コラム 『白ヒゲの言いたい放題』

No.19 士別での「第2回地域交流会」を終えて

今世界中が新型コロナウィルス感染症(COVID−19)で揺れている。この星全体がワンチームになり切り抜けなければならない。間一髪のタイミングのニャンニャンニャンニャンニャン、つまり令和2年2月22日(土)午後2時から長島仁士別市立病院長のお世話で「第2回地域交流会」が開催された。
小生が基調講演をさせていただき、医師の偏在対策なくして働き方改革や地域医療構想との三位一体改革などは無茶ぶりで地方切り捨てと主張した。名寄市立総合病院長の和泉先生と市立稚内病院長の國枝先生が道北の医療の現状をプレゼンされ、名寄市立大学学長・北海道医師会副会長・北海道地域医療構想アドバイザー・名寄市立総合病院名誉院長の佐古先生が補足と道の対策を示された。三浦市立病院長の小澤先生と八幡平市病院事業管理者で全国自治体病院協議会副会長の望月先生は、それぞれの地域の現状や対策を述べられた。
その後、この会の目的である多業種、多職種、老若男女によるパネルディスカッションに移った。老健の長尾先生からは人材不足や医療介護連携について。商工会議所会頭で市立病院応援隊代表、自らも介護施設を運営されている鈴木代表からは医療を中心としたまちづくり活性化のお話。子育てをしながら農業に取り組み、トマトジュースがJALのファーストクラスに採用されている有機農産物生産加工の女性経営者谷さんは医療やこの地に嫁いでからの思い入れを語られた。士別市奨学金貸付の旭川医大2年上総君は医師を目指した動機や地域医療への抱負と不安を述べていた。
日本最北の製糖工場である日本甜菜製糖所長の前田氏は従業員や家族に対する医療体制の要望を、トヨタ自動車冬季試験部長の堀之内氏は冬の期間約2万人となる試験隊への安心のための市立病院について。士別軌道社長の井口氏からはJRを補うバス路線の維持、特に乗客減と高齢者の通院について、同じく士別ハイヤーの稲毛常務も士別・名寄の連携のための福祉ハイヤーの現状を述べられた。
地元にある2つの高校の1つ道立士別翔雲高校長の吉野先生からは教育現場と地域医療の話。
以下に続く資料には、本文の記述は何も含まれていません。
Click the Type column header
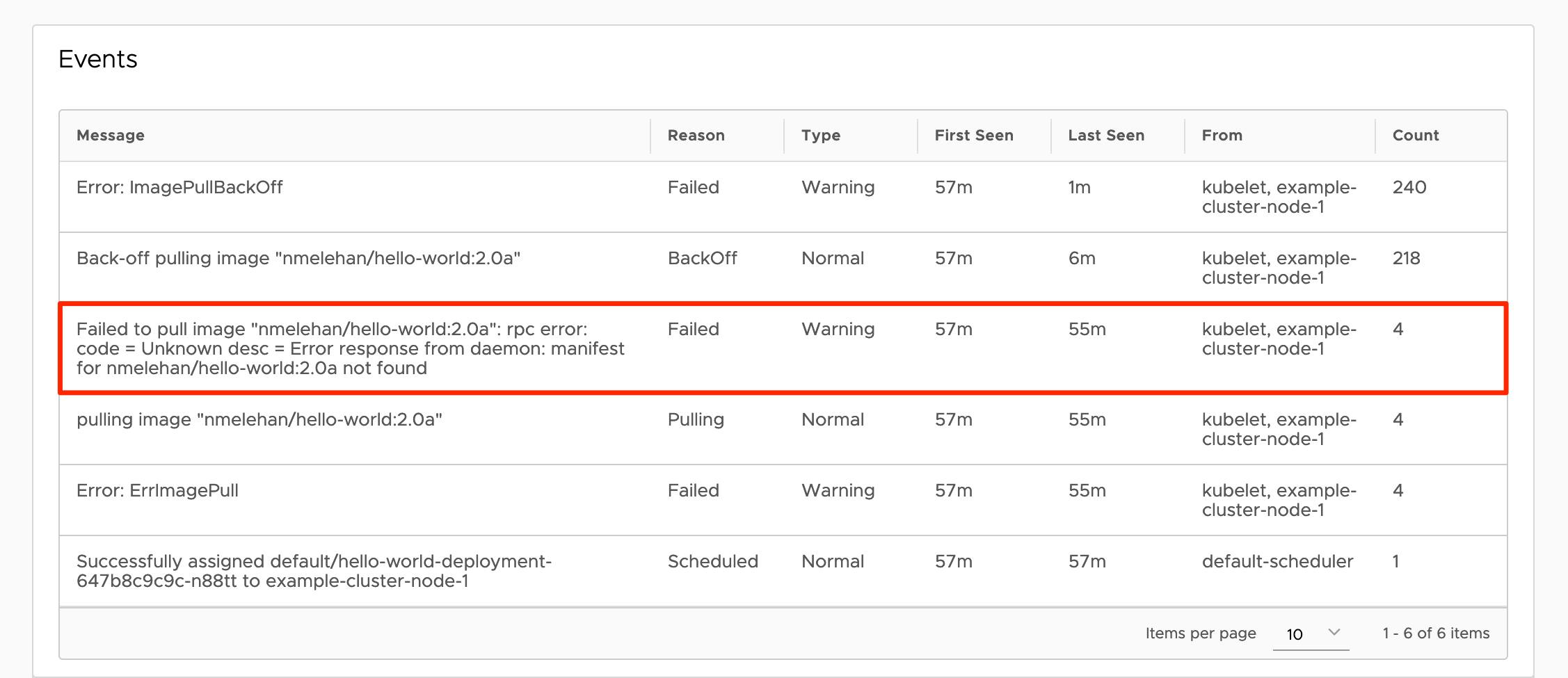 point(820,136)
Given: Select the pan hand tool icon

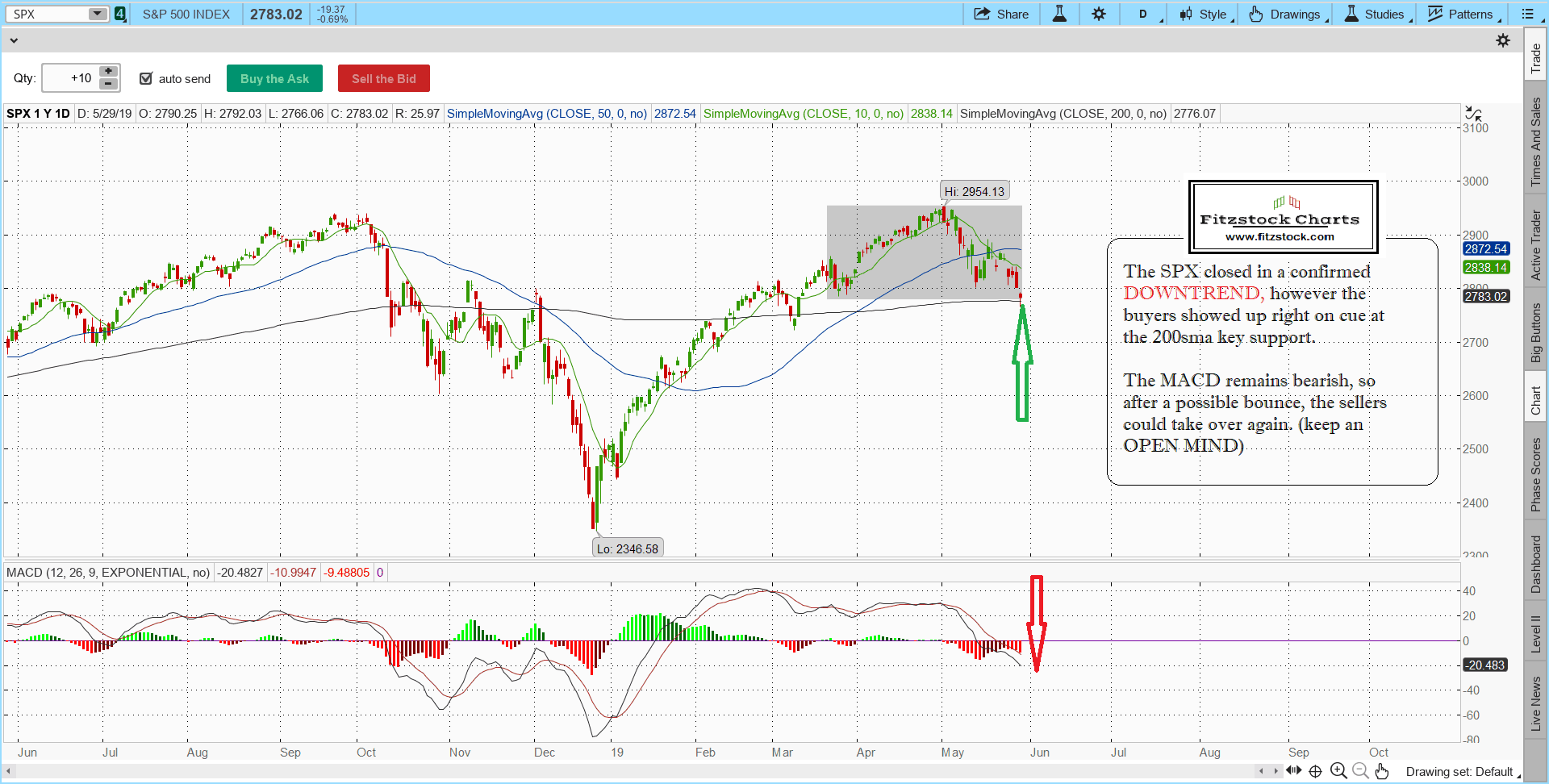Looking at the screenshot, I should click(x=1382, y=771).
特に期末テスト直後にも係わらず自校の生徒が2名参加していることを誇りにしていると述べられた。こんな校長の生徒は幸せだろうと感じ、交流会でお話したかったが直ぐに勤務に戻られたのか見失った。またの機会にと思っている。この3年生と1年生の男女高校生は士別市立病院内科の岩野先生のお子さんで、転勤してからの士別での生活や将来の夢の一端を話してくれ、我々年寄りに希望を与えてくれた。
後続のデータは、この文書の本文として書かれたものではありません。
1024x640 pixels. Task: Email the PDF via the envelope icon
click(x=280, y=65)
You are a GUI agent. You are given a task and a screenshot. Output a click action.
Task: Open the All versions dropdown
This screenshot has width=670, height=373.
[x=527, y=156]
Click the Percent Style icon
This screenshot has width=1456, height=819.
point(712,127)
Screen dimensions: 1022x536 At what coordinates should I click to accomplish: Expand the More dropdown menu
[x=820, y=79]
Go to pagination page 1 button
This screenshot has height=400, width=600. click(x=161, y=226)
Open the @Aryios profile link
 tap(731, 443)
上川北部医師会長の坂田先生からは病診連携や救急医療など医師会としても頑張っておられる現状を、また内科クリニック院長の井手先生からは紹介・逆紹介や専門外の病気の方への対応などの実情が話された。長島院長によると井手先生は患者紹介最多のドクターであるらしい。首長さんも2人。和寒町の奥山町長からは医師確保の難しさと旭川市との距離感から経営の難しさ、医療提供の課題を述べていただいた。士別市の牧野市長からは、この会で色々とディスカッションされたことを糧にして地域医療の確保に邁進するとの心強い決意表明があった。
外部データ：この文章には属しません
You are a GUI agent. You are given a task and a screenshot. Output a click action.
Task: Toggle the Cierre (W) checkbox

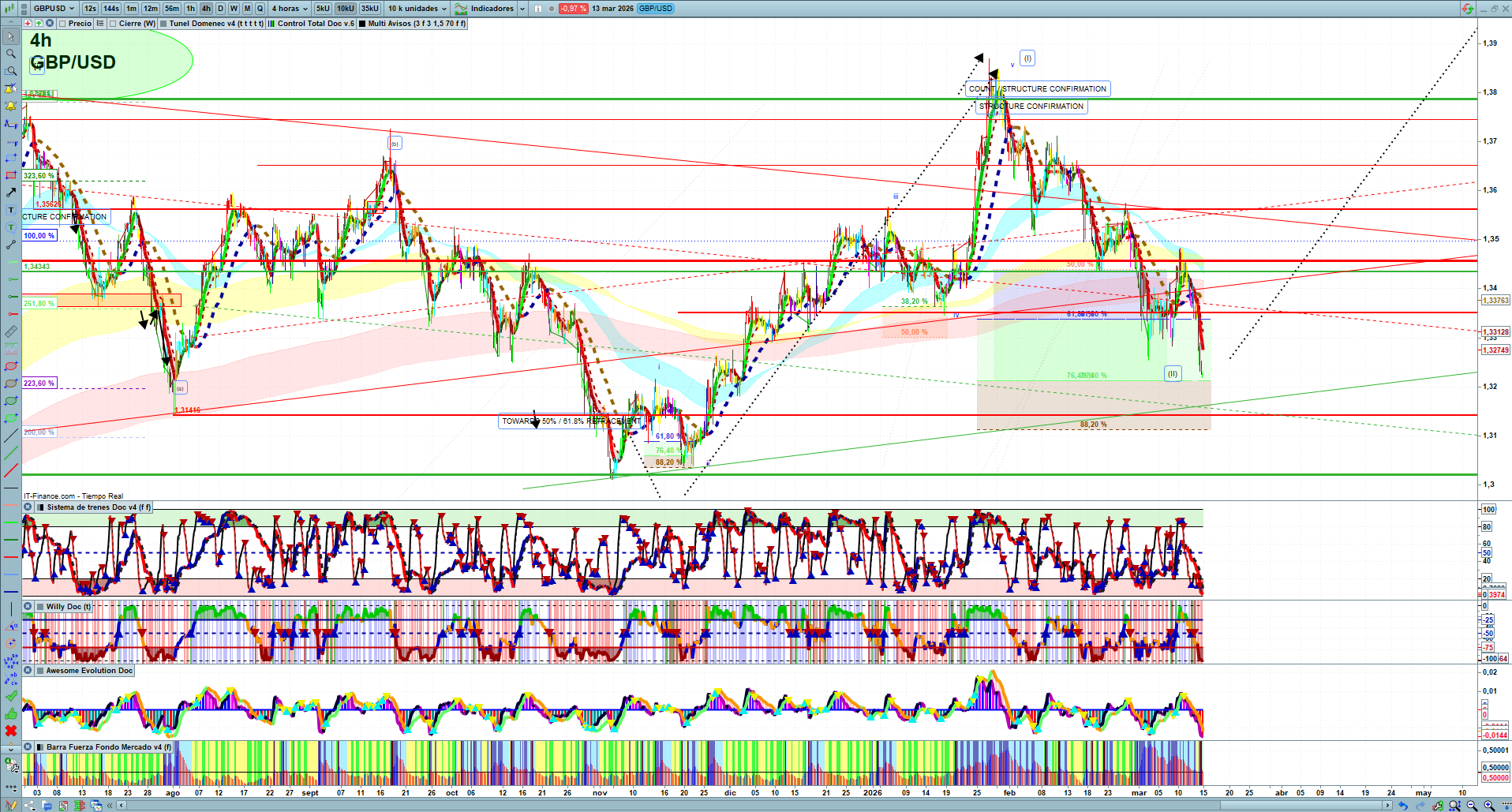coord(114,24)
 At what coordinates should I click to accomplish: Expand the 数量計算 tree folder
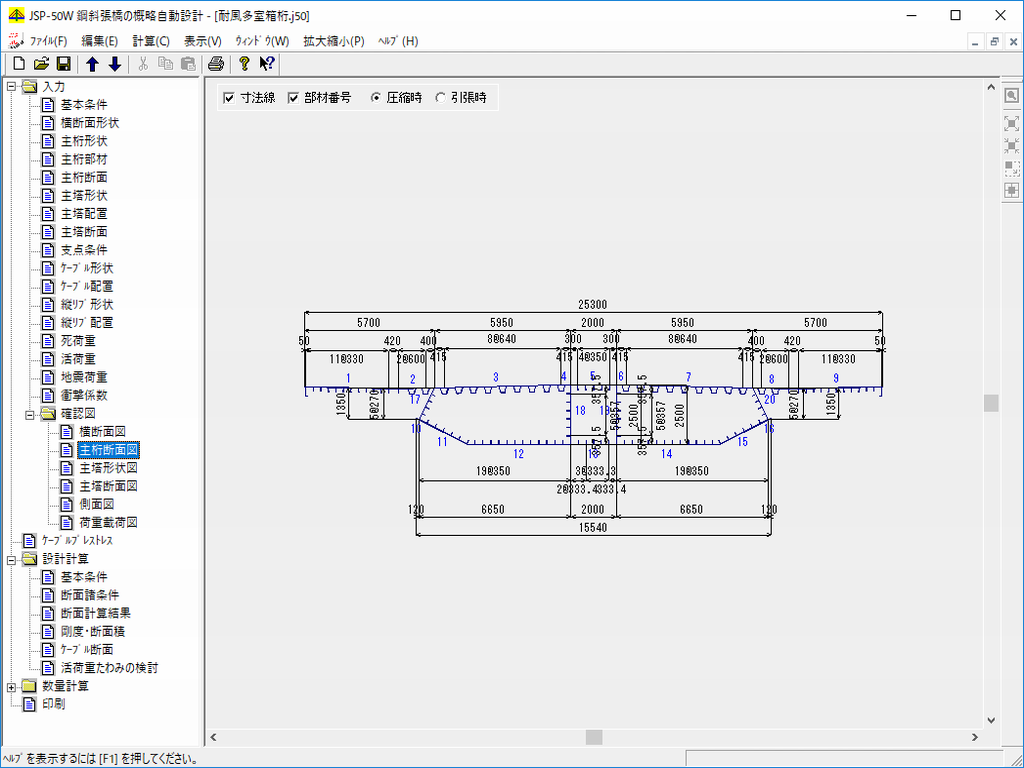tap(12, 686)
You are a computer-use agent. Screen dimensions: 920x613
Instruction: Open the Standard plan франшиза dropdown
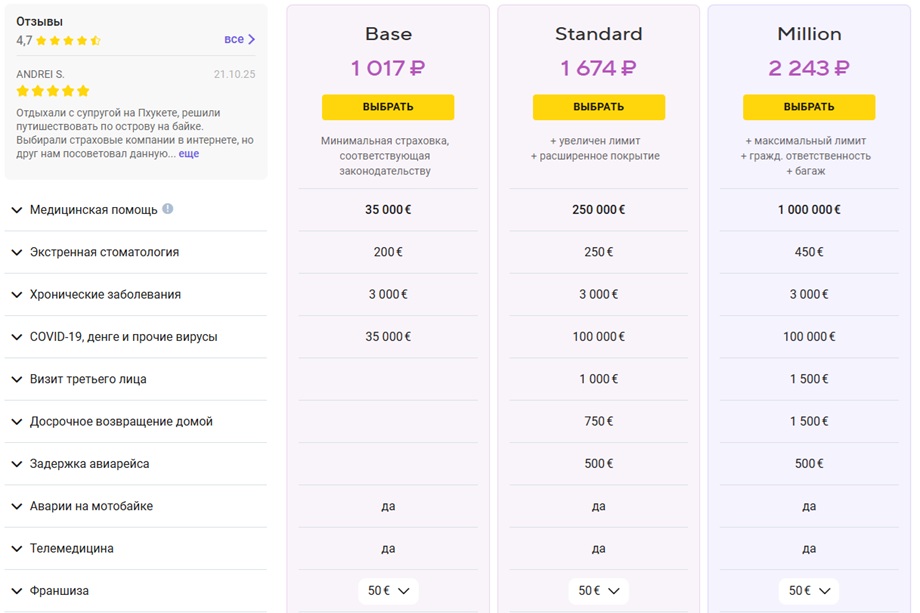[598, 591]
最後の総括は全国自治体病院協議会の小熊先生。やはり医師の教育、キャリアアップは当然必要ではあるが、その前に医師の偏在を解消すべき、つまり厚労省からやっと出た必要医師数を充足すべきと。北海道の市立病院長として、また全国各地の病院や医療の現状を最もご存知の先生からの言葉は参加者にもやはり重く響いたようである。札幌から駆け付けていただいた診療所開業の先生が「ああいう先生やこの会に出席している方々がいる限り、この国は明るい」と言われたとか。翌日の機内でそれを聞き少し嬉しく、そうなることを願って帰路についた。
士別市の皆様、LMC役職員の皆様、本当にご苦労様でした。ありがとうございました。来年は三浦市でお会いしましょう!!